Supreme Court of Kentucky
Oct 21, 1999
3 S.W.3d 724 (Ky. 1999)

Summary

dismissing defamation suit based on accusation that a mayor “squandered” money, as “generalized rhetoric bandied about in a political campaign is not the language upon which a defamation lawsuit should be based”

Summary of this case from Adelson v. Harris

Opinion

98-SC-0010-DG.

October 21, 1999.

Appeal from The Court Of Appeals, No. 96-CA-3501 97-CA-70, (Bell Circuit Court No. 94-CI-00386).

Michael Dean and Stella B. House, for appellant.

Jon L. Fleischaker, R. Kenyon Meyer, and Cheryl R. Winn, Dinsmore Shohl, LLP; Cynthia Blevins Doll, Wyatt, Tarrant Combs; Bridget Leigh Dunaway, Taylor, Keller Dunaway; W. Patrick Hauser, for appellee.


OPINION OF THE COURT


An indispensable principle of free speech guaranteed by the First Amendment to the United States Constitution is "that debate on public issues should be uninhibited, robust, and wide-open, and that it may well include vehement, caustic, and sometimes unpleasantly sharp attacks on government and public officials."New York Times Co. v. Sullivan, 376 U.S. 254, 271, 84 S.Ct. 710, 721, 11 L.Ed.2d 686, 701 (1964). Accordingly, political speech directed toward public officials is at the pinnacle of protected speech. Since rendition of New York Times in 1964, it has been clear that the constitutional protection of political speech requires public officials who bring defamation lawsuits against critics of their official conduct to meet a higher standard of proof than ordinary citizens if they are to prevail. In this case, we have been called upon to apply this rigorous standard in our review of an adverse judgment in a defamation lawsuit brought by a defeated mayoral candidate against the publishers of a political advertisement opposing the candidate's election.

In 1993, Troy "Frog" Welch, the two-term mayor of Middlesboro, Kentucky, sought re-election. Ben Hickman, a local businessman, was Welch's opponent. A few days before the Tuesday, November 2, 1993 election, a full-page paid political advertisement opposing Welch's re-election was published in The Daily News, a Middlesboro newspaper owned by American Publishing Company of Kentucky. Two supporters of Hickman, Jimmy Pursifal, Jr. and Paul Douglas Hall, paid for the ad, with much of the content being culled from back issues of The Daily News. A newspaper employee, Carla Bennett, helped Pursifal prepare the layout. The newspaper publisher, J.T. Hurst, glanced over the ad before it was published.

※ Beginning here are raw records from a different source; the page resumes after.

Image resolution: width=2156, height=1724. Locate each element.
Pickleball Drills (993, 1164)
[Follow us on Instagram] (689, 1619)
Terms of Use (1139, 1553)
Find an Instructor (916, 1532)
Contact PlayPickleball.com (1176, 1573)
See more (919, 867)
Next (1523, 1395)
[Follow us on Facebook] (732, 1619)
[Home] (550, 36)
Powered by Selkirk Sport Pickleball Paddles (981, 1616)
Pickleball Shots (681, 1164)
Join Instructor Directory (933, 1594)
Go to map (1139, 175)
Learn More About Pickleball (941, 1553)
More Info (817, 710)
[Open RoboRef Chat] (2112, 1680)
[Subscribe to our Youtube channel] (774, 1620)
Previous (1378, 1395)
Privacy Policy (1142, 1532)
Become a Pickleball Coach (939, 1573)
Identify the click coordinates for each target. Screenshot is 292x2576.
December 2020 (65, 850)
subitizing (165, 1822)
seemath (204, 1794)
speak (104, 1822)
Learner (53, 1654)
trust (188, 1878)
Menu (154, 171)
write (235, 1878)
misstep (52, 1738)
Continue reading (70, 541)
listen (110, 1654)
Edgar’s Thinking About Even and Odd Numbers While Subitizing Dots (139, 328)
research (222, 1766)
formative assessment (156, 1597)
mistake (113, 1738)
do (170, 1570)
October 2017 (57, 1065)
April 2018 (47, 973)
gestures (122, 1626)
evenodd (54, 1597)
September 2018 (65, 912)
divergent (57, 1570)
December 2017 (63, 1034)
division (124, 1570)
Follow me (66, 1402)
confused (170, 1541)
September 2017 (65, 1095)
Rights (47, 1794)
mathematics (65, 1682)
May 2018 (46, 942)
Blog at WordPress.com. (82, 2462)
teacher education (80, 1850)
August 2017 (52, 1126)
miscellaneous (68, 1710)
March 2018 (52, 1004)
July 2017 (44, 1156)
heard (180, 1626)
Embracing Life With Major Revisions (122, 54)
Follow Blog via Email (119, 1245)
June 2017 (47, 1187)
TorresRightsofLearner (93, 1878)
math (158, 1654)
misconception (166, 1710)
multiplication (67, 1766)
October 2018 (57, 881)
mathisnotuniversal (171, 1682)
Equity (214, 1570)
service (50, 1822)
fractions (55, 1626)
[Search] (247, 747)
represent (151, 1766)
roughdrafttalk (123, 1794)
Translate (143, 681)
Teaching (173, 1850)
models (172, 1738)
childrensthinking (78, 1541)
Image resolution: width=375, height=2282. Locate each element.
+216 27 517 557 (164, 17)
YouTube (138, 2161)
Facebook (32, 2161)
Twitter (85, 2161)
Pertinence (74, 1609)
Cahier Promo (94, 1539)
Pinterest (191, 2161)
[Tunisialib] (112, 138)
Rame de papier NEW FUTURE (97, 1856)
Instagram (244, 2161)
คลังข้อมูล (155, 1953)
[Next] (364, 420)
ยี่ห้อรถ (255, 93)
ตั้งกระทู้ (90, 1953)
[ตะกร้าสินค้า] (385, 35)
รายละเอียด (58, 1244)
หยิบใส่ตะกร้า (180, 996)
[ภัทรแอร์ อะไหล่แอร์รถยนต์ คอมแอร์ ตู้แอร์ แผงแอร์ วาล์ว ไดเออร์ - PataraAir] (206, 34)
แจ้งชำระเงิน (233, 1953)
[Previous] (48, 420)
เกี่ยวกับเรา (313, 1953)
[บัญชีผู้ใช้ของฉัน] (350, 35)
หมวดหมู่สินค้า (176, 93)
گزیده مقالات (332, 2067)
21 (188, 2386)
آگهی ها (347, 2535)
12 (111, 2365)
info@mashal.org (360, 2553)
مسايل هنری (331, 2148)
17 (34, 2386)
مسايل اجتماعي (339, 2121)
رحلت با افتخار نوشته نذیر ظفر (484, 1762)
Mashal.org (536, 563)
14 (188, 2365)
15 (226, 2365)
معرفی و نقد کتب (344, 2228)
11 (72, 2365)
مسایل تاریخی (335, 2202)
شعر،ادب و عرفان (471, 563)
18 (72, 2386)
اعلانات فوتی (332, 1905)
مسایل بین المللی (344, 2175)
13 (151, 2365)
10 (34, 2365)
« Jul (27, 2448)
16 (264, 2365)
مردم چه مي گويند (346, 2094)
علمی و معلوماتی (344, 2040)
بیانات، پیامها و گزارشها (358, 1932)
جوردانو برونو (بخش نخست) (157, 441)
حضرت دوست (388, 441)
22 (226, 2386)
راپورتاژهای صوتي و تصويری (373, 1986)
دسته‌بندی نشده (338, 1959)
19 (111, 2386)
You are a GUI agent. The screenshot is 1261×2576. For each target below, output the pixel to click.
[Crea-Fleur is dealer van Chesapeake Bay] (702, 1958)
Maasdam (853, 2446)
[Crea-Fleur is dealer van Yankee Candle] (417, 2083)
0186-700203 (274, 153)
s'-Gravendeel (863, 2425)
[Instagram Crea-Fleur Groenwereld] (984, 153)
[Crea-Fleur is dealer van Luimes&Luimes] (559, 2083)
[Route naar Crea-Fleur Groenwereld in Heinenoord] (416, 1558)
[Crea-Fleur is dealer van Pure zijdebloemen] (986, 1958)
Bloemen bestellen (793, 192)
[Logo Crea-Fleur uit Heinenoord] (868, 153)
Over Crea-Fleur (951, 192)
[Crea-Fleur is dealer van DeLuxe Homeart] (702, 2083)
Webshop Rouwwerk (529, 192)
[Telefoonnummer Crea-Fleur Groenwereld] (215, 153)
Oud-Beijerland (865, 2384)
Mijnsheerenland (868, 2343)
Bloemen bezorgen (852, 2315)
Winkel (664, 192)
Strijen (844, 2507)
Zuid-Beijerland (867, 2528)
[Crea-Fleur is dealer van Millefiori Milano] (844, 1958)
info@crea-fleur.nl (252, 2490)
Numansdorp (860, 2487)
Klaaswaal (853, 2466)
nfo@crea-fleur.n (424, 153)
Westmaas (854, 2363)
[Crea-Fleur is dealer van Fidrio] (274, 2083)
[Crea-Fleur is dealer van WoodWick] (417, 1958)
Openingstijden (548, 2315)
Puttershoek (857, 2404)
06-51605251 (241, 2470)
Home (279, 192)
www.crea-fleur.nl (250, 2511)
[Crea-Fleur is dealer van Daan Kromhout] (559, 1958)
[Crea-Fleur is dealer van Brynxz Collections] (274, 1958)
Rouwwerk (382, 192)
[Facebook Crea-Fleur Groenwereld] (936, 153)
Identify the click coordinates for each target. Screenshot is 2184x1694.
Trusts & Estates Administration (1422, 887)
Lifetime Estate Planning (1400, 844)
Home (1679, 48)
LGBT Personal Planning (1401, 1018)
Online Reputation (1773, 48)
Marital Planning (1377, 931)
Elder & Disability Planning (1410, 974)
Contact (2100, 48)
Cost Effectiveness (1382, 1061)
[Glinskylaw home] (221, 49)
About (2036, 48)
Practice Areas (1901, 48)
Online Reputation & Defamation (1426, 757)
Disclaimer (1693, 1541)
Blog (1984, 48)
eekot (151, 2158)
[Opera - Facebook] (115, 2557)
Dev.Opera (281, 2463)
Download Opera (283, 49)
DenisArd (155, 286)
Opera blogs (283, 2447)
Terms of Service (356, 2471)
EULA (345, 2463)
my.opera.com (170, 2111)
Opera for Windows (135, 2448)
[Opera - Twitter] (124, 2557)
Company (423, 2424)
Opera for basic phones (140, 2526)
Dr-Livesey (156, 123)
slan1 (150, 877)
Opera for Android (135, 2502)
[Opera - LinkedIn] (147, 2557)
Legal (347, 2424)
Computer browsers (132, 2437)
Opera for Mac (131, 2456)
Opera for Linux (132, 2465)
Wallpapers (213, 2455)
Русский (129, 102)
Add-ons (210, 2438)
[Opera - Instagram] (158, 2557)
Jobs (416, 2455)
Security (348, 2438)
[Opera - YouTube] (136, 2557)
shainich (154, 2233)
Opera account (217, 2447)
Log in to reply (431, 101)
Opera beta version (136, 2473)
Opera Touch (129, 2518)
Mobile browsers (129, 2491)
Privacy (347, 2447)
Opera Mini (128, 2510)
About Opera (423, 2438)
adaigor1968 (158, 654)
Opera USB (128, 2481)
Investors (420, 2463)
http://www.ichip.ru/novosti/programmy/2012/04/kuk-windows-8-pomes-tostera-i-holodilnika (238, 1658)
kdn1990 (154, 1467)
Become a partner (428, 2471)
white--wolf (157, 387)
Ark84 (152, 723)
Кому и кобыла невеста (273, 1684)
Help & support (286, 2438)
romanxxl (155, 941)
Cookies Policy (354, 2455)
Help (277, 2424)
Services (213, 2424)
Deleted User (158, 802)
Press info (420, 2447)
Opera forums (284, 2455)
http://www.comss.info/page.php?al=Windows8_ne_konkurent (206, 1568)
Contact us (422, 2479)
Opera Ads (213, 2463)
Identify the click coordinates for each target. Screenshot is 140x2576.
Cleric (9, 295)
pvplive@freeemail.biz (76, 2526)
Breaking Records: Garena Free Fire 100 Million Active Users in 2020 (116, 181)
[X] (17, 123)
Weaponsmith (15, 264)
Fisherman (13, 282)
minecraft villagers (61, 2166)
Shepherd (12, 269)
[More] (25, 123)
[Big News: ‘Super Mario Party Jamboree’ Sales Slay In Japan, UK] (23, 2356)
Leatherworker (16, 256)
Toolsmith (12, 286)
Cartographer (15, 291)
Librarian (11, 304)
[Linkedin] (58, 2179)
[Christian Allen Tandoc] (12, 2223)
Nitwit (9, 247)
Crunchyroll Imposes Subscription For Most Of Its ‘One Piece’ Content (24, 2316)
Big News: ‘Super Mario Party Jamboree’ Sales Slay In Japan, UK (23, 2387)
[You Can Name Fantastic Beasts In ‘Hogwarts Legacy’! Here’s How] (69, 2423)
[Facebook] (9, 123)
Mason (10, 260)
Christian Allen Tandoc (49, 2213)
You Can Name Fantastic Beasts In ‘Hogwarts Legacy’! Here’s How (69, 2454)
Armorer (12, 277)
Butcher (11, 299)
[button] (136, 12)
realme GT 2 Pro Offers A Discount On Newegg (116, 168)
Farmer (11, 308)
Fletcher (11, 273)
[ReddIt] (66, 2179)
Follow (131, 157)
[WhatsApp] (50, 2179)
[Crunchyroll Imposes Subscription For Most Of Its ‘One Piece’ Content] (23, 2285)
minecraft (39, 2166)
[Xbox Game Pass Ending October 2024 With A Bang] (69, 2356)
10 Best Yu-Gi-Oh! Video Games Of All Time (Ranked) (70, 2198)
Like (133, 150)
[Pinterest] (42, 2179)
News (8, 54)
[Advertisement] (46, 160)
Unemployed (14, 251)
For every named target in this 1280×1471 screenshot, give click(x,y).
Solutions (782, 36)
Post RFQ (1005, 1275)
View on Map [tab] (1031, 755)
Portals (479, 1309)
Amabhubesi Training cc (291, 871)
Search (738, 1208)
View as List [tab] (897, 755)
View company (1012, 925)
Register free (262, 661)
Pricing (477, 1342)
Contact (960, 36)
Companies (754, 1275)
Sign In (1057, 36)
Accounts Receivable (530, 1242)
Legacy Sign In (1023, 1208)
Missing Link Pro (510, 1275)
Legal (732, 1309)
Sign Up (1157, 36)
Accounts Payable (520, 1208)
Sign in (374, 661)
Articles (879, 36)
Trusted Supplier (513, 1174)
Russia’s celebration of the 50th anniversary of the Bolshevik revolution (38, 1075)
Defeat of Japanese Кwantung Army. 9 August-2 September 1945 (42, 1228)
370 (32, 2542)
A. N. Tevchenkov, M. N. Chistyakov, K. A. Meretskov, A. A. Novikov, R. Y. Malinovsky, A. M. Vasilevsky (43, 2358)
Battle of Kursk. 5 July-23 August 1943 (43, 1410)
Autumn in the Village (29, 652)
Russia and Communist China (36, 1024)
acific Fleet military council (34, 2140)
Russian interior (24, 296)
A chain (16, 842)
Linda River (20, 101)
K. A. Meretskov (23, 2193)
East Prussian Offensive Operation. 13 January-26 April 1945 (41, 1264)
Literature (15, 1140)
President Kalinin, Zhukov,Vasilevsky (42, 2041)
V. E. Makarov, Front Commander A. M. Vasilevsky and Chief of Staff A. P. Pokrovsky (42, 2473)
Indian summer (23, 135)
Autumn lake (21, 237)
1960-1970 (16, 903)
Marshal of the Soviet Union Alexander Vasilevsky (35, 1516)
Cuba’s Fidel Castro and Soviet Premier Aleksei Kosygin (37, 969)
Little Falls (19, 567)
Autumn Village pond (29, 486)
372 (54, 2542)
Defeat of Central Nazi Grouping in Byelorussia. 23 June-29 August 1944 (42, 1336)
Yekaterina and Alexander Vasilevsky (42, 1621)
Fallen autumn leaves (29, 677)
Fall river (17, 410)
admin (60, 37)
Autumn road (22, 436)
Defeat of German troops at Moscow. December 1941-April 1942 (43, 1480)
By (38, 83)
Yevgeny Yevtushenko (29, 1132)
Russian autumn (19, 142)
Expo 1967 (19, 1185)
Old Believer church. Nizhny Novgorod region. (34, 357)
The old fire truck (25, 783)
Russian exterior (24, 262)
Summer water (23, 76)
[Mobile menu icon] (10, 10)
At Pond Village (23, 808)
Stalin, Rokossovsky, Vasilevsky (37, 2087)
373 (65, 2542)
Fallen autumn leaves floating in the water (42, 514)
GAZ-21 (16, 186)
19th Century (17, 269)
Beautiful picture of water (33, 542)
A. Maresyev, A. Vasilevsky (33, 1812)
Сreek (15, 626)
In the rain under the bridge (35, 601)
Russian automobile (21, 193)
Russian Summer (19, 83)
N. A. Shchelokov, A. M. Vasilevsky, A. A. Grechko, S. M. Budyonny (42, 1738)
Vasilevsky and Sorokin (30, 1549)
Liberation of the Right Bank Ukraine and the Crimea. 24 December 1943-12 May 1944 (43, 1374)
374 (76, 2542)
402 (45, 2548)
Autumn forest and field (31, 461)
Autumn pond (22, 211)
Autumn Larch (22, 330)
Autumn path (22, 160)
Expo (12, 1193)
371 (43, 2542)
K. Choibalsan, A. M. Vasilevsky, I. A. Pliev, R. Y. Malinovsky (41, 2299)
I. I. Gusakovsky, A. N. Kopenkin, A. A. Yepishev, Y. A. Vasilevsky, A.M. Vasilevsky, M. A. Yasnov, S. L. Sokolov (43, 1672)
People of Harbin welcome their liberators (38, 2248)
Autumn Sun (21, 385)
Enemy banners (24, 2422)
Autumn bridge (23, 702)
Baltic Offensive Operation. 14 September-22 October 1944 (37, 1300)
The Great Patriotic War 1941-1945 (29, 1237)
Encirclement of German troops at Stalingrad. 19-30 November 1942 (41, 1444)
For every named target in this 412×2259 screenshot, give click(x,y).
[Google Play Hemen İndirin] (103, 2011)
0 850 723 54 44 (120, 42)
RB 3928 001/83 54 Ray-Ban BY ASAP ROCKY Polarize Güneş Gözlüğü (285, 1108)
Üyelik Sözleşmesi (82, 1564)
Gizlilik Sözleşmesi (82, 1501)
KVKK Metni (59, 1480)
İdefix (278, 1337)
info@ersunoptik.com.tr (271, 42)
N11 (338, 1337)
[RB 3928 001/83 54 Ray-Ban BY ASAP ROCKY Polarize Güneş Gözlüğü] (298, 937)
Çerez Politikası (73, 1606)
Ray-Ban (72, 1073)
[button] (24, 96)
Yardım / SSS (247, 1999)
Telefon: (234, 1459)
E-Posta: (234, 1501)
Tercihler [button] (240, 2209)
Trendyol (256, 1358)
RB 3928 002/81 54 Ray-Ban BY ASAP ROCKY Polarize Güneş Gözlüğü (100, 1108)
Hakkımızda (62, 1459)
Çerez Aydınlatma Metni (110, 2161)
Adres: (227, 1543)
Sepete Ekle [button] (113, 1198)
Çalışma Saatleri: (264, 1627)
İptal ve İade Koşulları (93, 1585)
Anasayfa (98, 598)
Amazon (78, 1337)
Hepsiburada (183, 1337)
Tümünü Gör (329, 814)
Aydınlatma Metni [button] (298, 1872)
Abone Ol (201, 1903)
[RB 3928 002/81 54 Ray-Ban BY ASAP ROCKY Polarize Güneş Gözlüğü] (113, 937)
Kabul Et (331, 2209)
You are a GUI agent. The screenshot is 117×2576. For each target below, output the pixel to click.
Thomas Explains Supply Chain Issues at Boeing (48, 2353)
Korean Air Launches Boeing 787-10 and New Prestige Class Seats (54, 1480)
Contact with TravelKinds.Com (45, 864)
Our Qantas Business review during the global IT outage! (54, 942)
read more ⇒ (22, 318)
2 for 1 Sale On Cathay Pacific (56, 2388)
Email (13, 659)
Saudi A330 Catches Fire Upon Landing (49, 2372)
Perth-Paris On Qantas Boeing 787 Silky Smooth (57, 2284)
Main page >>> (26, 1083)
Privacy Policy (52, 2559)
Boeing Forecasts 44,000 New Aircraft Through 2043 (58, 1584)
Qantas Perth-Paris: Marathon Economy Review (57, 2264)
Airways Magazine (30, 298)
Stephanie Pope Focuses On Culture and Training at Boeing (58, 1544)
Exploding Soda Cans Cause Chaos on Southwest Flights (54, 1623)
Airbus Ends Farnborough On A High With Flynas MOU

The ad was published twice: on Saturday, October 30, 1993 and on Monday, November 1, 1993. The newspaper had an internal policy of not publishing political ads that raised new issues within the week before an election.

The ad consisted of three distinct sections. The top section contained a checklist of nine short reasons why Welch was not qualified to be mayor. This section included the statements, "The City is Broke Because of His Management," "Employees Have Been Paid Almost $100,000 because of Political Firings," and "Frog Has Squandered Over 1 1/2 Million Dollars of Surplus [City] Money." In the central and largest section were twenty-two headlines and excerpts from the accompanying articles, reprinted from previous issues of The Daily News. This section chronicled the low points of Welch's administration and was uniformly unflattering. In this section were printed the lines, "Mayor grabs councilman Gandy by the throat," and "KSP [Kentucky State Police] probing allegations of misconduct." Dividing the middle and the bottom sections of the ad was a strip of words: "Political Hirings-Political Firings-Harassment-Very Questionable Practices."

The bottom section of the ad contained a photo of Welch alongside photos of two other men. The caption above the three photos read, "The Welch Slate." This section also contained editorial text criticizing Welch's administration, including the following plea for votes: "Think before you vote and wonder why Frog and his cronies are working so hard to get rid of people who have stood in his way and called his hand on illegal activities. FROG WAS SUCCESSFUL IN RUNNING OFF 62 SEPARATE COUNCIL MEMBERS IN DISGUST" (emphasis in published text).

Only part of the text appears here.